The hazard ratios for TFST and PFS2 were 0.60 (95% CI, 0.47-0.76) and 0.61 (95% CI, 0.48-0.79), respectively.
Any-grade AEs were experienced by 99% of those who received atezolizumab vs 99% of those who did not; grade 3 or higher AEs occurred in 79% and 75% of patients, respectively, and grade 5 AEs occurred in 3% of patients in both arms. AEs of special interest for atezolizumab were reported in 21% of patients, and 5% of these effects were grade 3 or higher. Fifteen percent of those in the atezolizumab arm experienced AEs that resulted in discontinuation of any treatment.

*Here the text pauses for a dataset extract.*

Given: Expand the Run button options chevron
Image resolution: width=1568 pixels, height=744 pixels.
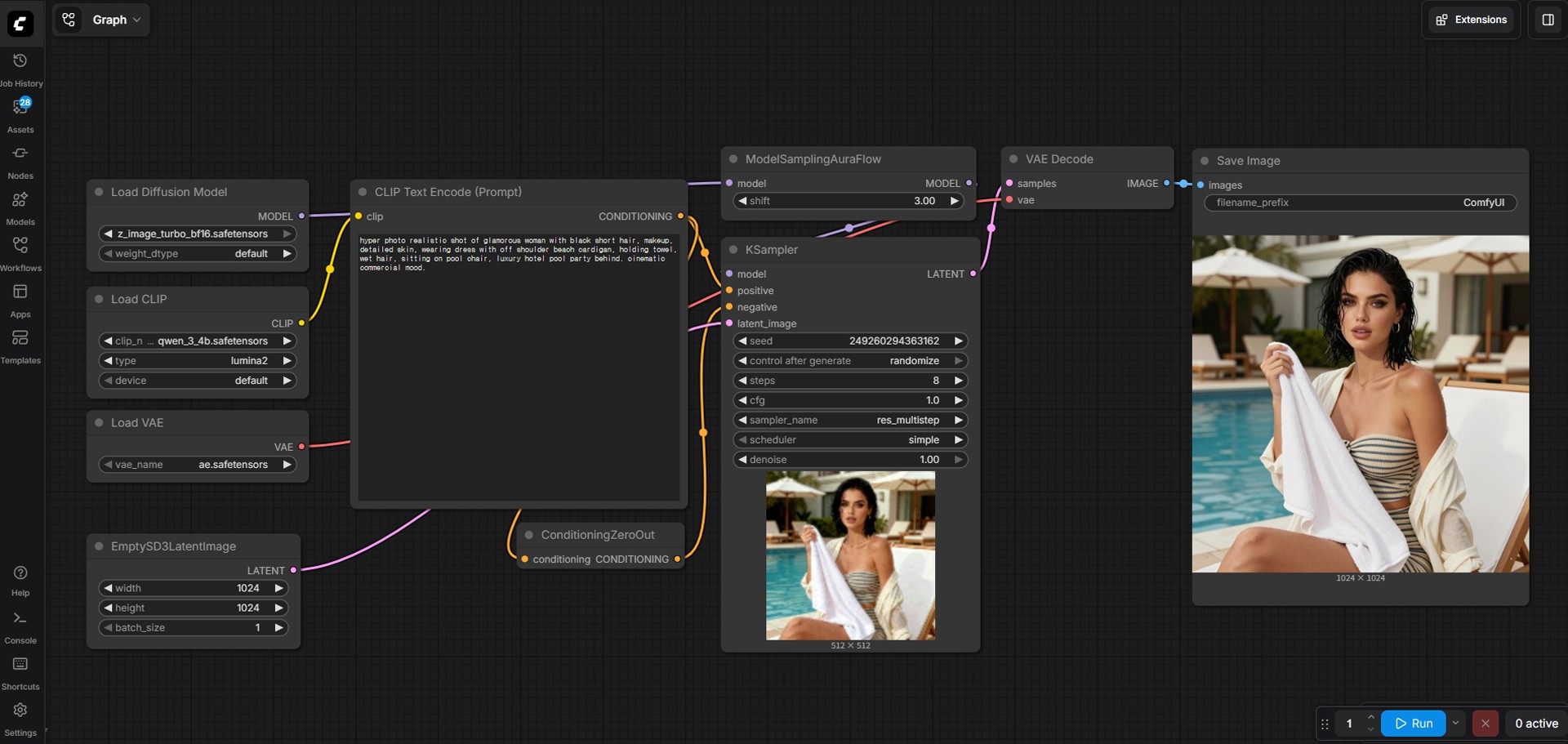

All-cause AEs experienced by 20% or more of patients in the atezolizumab or placebo arms included peripheral or sensory neuropathy (54% vs 51%), asthenia (52% vs 52%), nausea (49% vs 48%), alopecia (43% vs 39%), anemia (42% vs 37%), constipation (42% vs 34%), diarrhea (40% vs 26%), neutropenia (40% vs 41%), hypertension (36% vs 39%), arthralgia (33% vs 20%), proteinuria (29% vs 26%), pyrexia (24% vs 11%), urinary tract infection (23% vs 21%), myalgia (23% vs 16%), thrombocytopenia (21% vs 16%), rash (21% vs 9%), and abdominal pain (19% vs 23%).
“There was slightly more grade 1 and 2 diarrhea, arthralgia, pyrexia, and rash with atezolizumab, as suspected,” Oaknin concluded. “But no major increase in a specific grade 3 or greater AE with atezolizumab-containing therapy.”